Young remained at Oxford, holding various college and university posts. In 1943 he became Vice-President of Magdalen College. During World War II he served as leader of the Medical Research Council, in which post he investigated nerve injuries. In 1945 he left Oxford and took up an appointment as professor of human anatomy at University College London. His appointment was controversial, however, since he lacked the medical qualifications that past holders of the position had possessed without exception. Criticisms were soon put to rest, and he remained there until his retirement in 1974. In retirement, he kept busy at the Wellcome Foundation and the psychology department in Oxford.

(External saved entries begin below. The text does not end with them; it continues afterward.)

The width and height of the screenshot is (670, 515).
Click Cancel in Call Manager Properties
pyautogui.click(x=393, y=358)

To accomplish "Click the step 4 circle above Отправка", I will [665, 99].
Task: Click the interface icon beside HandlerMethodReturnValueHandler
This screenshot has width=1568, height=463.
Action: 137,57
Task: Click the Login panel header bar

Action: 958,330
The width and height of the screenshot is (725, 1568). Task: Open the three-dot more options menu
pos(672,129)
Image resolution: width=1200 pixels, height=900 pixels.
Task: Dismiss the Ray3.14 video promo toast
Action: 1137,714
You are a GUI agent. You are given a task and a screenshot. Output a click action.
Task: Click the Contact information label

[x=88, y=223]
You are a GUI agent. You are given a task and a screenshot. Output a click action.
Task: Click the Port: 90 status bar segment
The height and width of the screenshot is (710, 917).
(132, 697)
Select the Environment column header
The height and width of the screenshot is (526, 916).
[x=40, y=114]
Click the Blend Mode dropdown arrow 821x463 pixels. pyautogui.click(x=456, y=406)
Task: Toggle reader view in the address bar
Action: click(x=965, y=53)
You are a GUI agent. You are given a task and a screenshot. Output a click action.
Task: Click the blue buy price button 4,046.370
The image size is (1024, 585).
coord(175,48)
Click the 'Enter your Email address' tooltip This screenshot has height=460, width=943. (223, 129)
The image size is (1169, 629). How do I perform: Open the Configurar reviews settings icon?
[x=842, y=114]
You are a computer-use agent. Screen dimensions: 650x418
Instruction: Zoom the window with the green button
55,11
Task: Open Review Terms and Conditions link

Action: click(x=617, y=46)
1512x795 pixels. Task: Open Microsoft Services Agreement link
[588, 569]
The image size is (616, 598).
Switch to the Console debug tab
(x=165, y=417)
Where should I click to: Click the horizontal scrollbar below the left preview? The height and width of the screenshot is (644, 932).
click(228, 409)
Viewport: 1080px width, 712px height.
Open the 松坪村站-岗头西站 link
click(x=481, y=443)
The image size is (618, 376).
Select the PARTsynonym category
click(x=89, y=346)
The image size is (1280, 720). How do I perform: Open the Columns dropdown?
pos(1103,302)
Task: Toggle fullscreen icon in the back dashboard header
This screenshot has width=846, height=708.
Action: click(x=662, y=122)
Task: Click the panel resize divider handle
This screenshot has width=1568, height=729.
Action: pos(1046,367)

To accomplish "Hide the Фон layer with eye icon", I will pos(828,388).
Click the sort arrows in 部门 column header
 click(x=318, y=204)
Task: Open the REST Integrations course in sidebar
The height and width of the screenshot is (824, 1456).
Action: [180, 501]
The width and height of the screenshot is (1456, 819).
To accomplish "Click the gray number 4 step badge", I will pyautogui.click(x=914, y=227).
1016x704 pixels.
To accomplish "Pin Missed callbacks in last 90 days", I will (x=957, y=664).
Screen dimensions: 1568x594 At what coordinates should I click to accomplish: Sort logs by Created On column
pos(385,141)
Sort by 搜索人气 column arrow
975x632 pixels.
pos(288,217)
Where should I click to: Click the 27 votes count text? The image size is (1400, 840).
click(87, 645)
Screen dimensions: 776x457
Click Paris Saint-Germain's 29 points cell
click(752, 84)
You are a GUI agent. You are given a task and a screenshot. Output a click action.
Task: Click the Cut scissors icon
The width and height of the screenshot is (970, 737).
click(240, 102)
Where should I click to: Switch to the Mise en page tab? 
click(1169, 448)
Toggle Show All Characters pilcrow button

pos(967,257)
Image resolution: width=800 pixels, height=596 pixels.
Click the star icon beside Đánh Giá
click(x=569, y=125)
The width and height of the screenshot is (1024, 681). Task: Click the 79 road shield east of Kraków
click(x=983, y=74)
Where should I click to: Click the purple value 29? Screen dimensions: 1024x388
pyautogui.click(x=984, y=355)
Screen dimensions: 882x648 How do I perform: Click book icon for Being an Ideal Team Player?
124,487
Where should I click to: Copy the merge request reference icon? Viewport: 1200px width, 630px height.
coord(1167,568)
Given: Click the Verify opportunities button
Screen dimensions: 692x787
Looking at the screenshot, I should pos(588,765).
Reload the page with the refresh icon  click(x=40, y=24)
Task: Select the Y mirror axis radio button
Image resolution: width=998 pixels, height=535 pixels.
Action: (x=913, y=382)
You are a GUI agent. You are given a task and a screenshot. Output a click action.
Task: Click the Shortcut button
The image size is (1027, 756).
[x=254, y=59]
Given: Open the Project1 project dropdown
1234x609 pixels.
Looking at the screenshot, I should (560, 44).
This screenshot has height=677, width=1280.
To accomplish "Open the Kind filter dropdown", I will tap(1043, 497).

One of Young’s major achievements as a scientist was in his work investigating the cellular mechanisms of memory through experiments on octopuses. Using surgical experiments, he shed light upon both the operations of short- and long-term memory in their central nervous systems and the ways in which they reacted to and processed visual and tactile stimuli. Young’s work left at lasting impression on his field, although his findings left even more complex questions concerning the problem of memory than those it answered.
Over the course of his carerr, Young did not restrict himself to a single field of study. He invested a considerable degree of enthusiasm and energy into teaching zoology to students at Oxford and London and wrote what are considered to be classic textbooks: The Life of Vertebrates (1950) and The Life of Mammals (1957). His dislike for borders and tradition led him to research in other fields than zoology, most notably in philosophy and ethics. His Gifford Lectures ‘Programs of the Brain’ present the some of the philosophical fruits of his scientific labour, in which he characterises the brain as a computer that relies on both a neurological and an evolutionary memory.
Young was awarded many honours in his lifetime, including eight honorary degrees and fellowships of the Royal Society and the British Academy. In 1991 he was granted honorary citizenship of Naples.
On 4 July 1997 Young suffered from heart failure and passed away in Oxford. He left three children from two marriages.
His works include The Life of Vertebrates (1950), The Life of Mammals (1957), Introduction to the Study of Man (1971), Programs of the Brain (1978) and Philosophy and the Brain (1987).